This is part of the "microprogramming notes" web pages, which contain the following subtopics:

Simple one-bus CPU architecture
Register in / out connections
Microcode examples <-- you are here
ALU architecture (insides)
ALU interface (outsides)
Control circuitry
Simple two-bus CPU architecture
Simple three-bus CPU architecture (used in RISCs)

Microcode examples

Here are a few microcode examples.

For the simplest control sequence example, let's do a transfer from register R0 to R1, like the PDP-11 instruction "MOV R0, R1". This is a single step:

0. R0_out, R1_in

Another control sequence example:
R2 <- R1+R2

This will illustrate the use of the Y and Z registers. The ALU does its operation on whatever's on the bus and something in a special "other ALU operand" register, which is Y. The ALU output goes into a special result register, namely Z. This is how we use the ALU:

0. R1_out, Y_in
1. R2_out, Add, Z_in
2. Z_out, R2_in

Step 0 transfers (copies) the value in R1 into Y. Step 1 puts the R2 value on the bus, and does an Add, thus adding R1+R2. This result is loaded into Z. Step 2 transfers (copies) the value in Z into R2.

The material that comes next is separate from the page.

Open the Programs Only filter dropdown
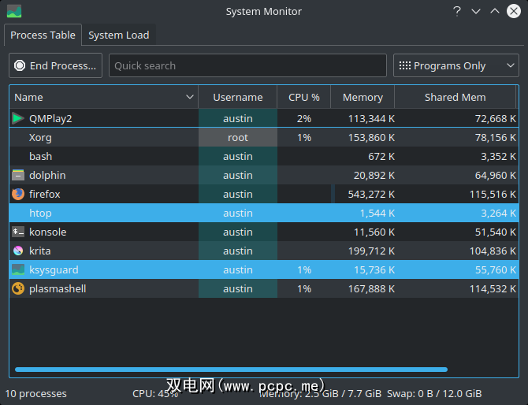This screenshot has width=528, height=405. (456, 66)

The meaning of these "microinstruction" steps listed above is that all control signals which we do not list for each step are turned off. All control signals we do list are turned on.

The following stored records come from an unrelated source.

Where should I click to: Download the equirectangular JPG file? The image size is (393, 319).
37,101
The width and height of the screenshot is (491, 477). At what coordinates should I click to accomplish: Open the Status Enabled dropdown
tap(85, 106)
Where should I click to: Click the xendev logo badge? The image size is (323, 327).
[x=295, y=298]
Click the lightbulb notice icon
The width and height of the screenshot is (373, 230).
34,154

Thus the order in which we list these signals is unimportant.

This is crucial, and perhaps subtle.

This notation is like an assembly notation of sorts. The actual meaning is that these control signals are on at the given time and all others not listed are off. The order in which you write them is irrelevant. The sequence is from step to step, not from left to right.

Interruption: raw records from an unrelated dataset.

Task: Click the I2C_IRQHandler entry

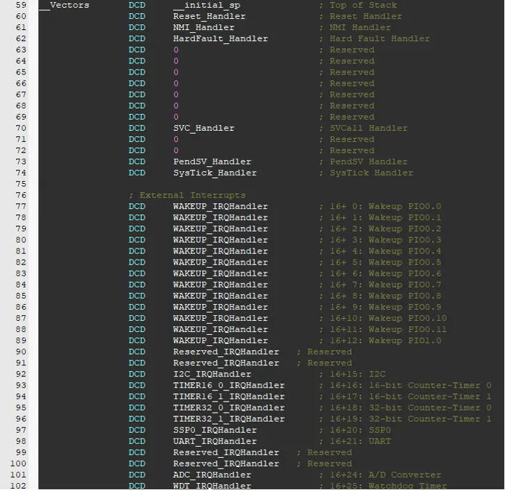Action: pyautogui.click(x=211, y=374)
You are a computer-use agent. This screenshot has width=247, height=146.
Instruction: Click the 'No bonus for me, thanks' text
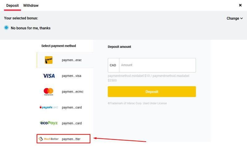[x=31, y=28]
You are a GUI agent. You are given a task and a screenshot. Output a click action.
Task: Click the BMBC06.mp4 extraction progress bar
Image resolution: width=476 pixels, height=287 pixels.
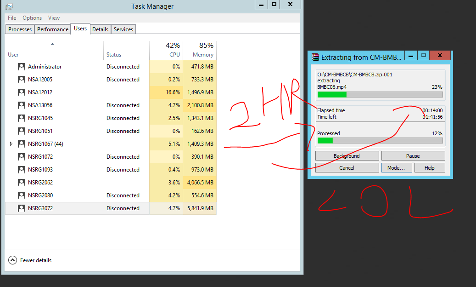coord(380,95)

Why have a control for Z_in? It's not a connection to the bus; who cares if Z is just getting set by the ALU all the time even if we don't want the result?

Well, since Z is a register, this additional control line means we don't have to pick up the Z value right away. For example, we could add three numbers by leaving the sum of two of them in Z: Suppose they're P+Q+R:

0. P_out, Y_in
1. Q_out, Add, Z_in
2. R_out, Y_in
3. Z_out, Add, Z_in

This only works if Z is a master-slave-flip-flop register, so that it can be set in the same cycle that its previous value can be used. But we will assume that all of our registers are master-slave unless otherwise specified.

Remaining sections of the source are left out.